VESCOVO di Rotterdam e supporto organizzativo per un’associazione pedofila. Almeno secondo la magistratura olandese che ha messo sotto accusa monsignor Philippe Bär (nella foto), dal 1983 al 1993 guida della diocesi più importante dei Paesi Bassi. Il presule non solo è sospettato di aver aiutato l’associazione, ma è anche accusato di aver preso parte al sodalizio. Per la Chiesa olandese è buio profondo. Con un filotto di cattive notizie da far tremare i polsi.

Solo qualche giorno fa la commissione d’inchiesta, voluta nel 2010 dalla Conferenza episcopale dei Paesi Bassi per far luce sugli abusi perpetrati da ecclesiastici, ha diffuso i numeri dello scandalo. Decine di migliaia i minori abusati sessualmente, ottocento chierici/religiosi coinvolti. Per l’esattezza, tra il 1945 e il 2010, <sulla base di 1.795 segnalazioni – si legge nel rapporto – la commissione ha potuto trovare 800 autori di abusi sessuali che lavorano o hanno lavorato per i vescovi. Di questi almeno 105 sono ancora in vita>.

Così, dopo gli Stati Uniti, l’Irlanda e il Belgio, la bufera pedofilia fa tappa in Olanda.

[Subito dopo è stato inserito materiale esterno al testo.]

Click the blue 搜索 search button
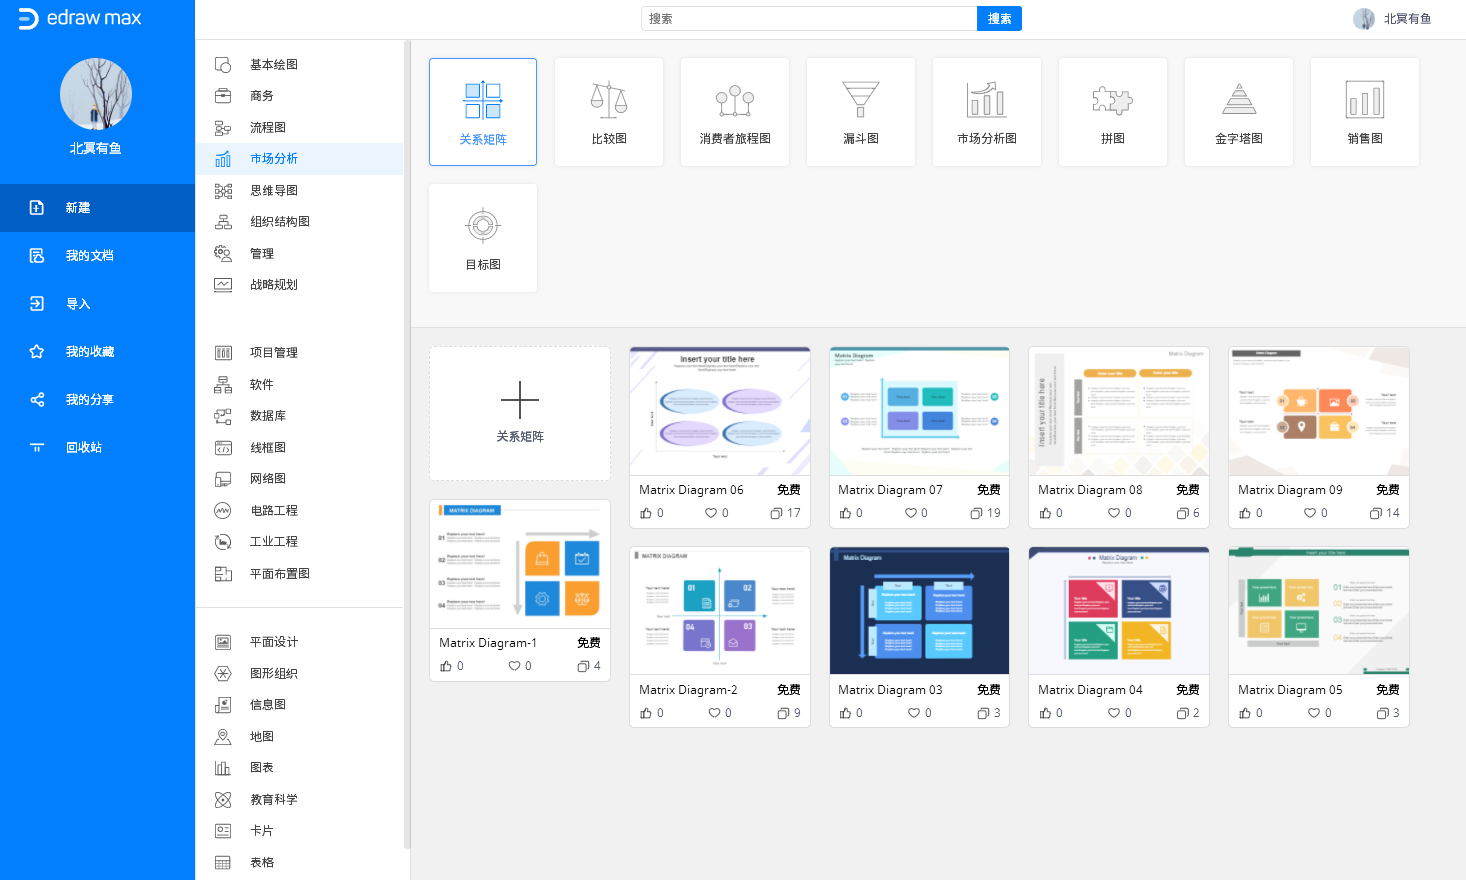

Ed è subito processo alla Chiesa più liberal del Vecchio Continente, sin dai tempi del Nuovo Catechismo olandese (1966) che avanzò aperture su temi scottanti come omosessualità, aborto, anticoncezionali e sacerdozio femminile.

Senza dubbio le cifre sono pesanti, i vescovi hanno peccato di reticenza – o peggio -, ciònonostante criminalizzare un modello di Chiesa è operazione eccessiva. Primo, perché la pedofilia non è prerogativa dei progressisti (il clero in Irlanda non brilla certo per fughe in avanti); secondo, i vertici ecclesiastici dei Paesi Bassi hanno avuto almeno il coraggio di guardare in faccia il problema e promuovere  una rigorosa e trasparente indagine sul fenomeno. In più, risarciranno le vittime: 5mila euro per molestie verbali o comportamenti di natura sessuale, 25mila per violenza carnale e 100mila in casi eccezionali di stupro di gruppo o seri abusi.  Non basterà a cancellare l’orrore, ma almeno non sono rimasti a braccia conserte.

Qui in Italia la Conferenza episcopale non intende istituire una commissione d’indagine sulla pedofilia. I vescovi preferiscono concentrarsi sulla stesura delle linee guida per contrastare il fenomeno. Ma siamo certi che i casi di don Ruggero Conti e don Riccardo Seppia siano isolati? Può darsi, c’è da augurarselo. Eppure il dubbio resta.